Kesehariannya, nenek Wasia hidup dengan memungut sampah plastik juga barang bekas. Meskipun tak seberapa rupiah yang dihasilkan dari pekerjaannya sebagai pemulung, namun Ia senantiasa bersyukur kepada Sang Pencipta. Dalam waktu lebih dari sebulan, bahkan sampai dua bulan, ia hanya bisa mengumpulkan rata-rata Rp400 ribu. Uang inilah yang digunakannya untuk mencukupi kebutuhan hidup bersama dua cucunya yang masih kecil-kecil.

Cucu perempuan nenek Wasia berumur enam tahun duduk di bangku kelas 1 sekolah dasar, dan cucu laki-lakinya berumur tiga tahun, belum bersekolah.

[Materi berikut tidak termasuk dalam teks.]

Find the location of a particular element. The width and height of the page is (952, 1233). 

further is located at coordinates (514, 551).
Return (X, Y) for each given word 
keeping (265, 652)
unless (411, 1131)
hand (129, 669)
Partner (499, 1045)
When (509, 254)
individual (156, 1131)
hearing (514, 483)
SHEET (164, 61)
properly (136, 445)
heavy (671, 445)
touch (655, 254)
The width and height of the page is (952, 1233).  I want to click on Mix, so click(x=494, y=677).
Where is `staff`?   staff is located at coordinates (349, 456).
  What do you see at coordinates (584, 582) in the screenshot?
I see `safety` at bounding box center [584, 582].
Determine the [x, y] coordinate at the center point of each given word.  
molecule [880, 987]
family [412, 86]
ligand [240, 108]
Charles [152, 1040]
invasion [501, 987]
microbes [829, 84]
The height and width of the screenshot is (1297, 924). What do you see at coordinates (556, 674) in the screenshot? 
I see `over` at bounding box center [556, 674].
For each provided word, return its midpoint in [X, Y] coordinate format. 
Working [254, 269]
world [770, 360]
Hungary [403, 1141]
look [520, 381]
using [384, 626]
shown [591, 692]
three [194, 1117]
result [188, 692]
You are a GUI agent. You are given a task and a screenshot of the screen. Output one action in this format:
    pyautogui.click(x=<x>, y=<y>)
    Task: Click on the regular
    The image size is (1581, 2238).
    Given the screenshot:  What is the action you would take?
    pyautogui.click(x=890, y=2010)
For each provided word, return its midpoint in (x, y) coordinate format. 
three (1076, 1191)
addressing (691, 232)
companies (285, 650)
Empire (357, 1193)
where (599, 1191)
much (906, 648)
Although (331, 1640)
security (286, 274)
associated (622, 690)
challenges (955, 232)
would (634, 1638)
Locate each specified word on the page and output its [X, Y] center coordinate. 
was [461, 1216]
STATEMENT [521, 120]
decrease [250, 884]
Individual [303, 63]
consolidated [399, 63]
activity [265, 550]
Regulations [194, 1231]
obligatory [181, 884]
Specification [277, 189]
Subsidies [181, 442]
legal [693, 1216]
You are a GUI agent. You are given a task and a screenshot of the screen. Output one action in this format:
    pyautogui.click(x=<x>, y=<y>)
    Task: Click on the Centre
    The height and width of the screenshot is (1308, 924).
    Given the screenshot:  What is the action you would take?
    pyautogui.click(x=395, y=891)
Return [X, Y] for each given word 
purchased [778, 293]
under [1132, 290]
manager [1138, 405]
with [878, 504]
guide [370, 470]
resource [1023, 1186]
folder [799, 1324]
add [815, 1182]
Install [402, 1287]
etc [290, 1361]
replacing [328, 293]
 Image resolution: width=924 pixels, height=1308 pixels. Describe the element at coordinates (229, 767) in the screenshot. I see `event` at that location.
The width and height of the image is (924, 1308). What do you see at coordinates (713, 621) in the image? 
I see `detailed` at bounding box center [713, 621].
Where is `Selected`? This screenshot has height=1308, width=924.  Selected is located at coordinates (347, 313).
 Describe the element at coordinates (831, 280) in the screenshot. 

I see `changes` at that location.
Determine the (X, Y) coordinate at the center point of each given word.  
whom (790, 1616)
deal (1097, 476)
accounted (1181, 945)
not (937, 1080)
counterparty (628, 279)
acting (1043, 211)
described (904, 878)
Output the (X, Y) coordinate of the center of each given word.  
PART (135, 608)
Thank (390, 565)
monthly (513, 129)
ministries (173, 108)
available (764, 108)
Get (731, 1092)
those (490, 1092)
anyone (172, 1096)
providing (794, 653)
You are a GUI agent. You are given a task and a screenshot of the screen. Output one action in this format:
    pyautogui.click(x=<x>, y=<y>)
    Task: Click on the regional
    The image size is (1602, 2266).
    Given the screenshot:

Bangunan yang ditempati nenek Wasia

Nenek Wasia menempati bangunan kumuh ini sudah sejak sekitar tiga tahun yang lalu, berawal dari peristiwa kebakaran yang menghanguskan rumahnya hingga rata dengan tanah. Musibah kebakaran di Jembatan Batu, yang membuatnya trauma hingga kini. Padahal dahulu sebelum kebakaran, nenek Wasia masih bisa berjualan kopi dan gorengan di rumah petak terbuat dari kayu miliknya.

Ia tak punya tempat berteduh lain, ia juga tak punya pilihan lain, selain menempati kediamannya saat ini.

Mungkin bagi sebagian orang kediaman nenek Wasia jauh dari kata layak untuk dihuni, namun baginya adalah bak sebuah istana, sebab disinilah ia bisa berteduh dari terik mentari serta rinai hujan. Disini pula pada pagi hingga sore hari ia bisa beristirahat, bermain bersama cucu, disela aktivitasnya bekeliling kota di malam hari. Ketika petang sang mentari tenggelam diufuk barat, nenek Wasia pun bersiap untuk mengais reski.

Bermodalkan sebuah gerobak reot, nenek Wasia menyusuri jalan berkilometer untuk mengumpulkan satu persatu sampah plastik dan barang bekas, yang bak intan permata baginya.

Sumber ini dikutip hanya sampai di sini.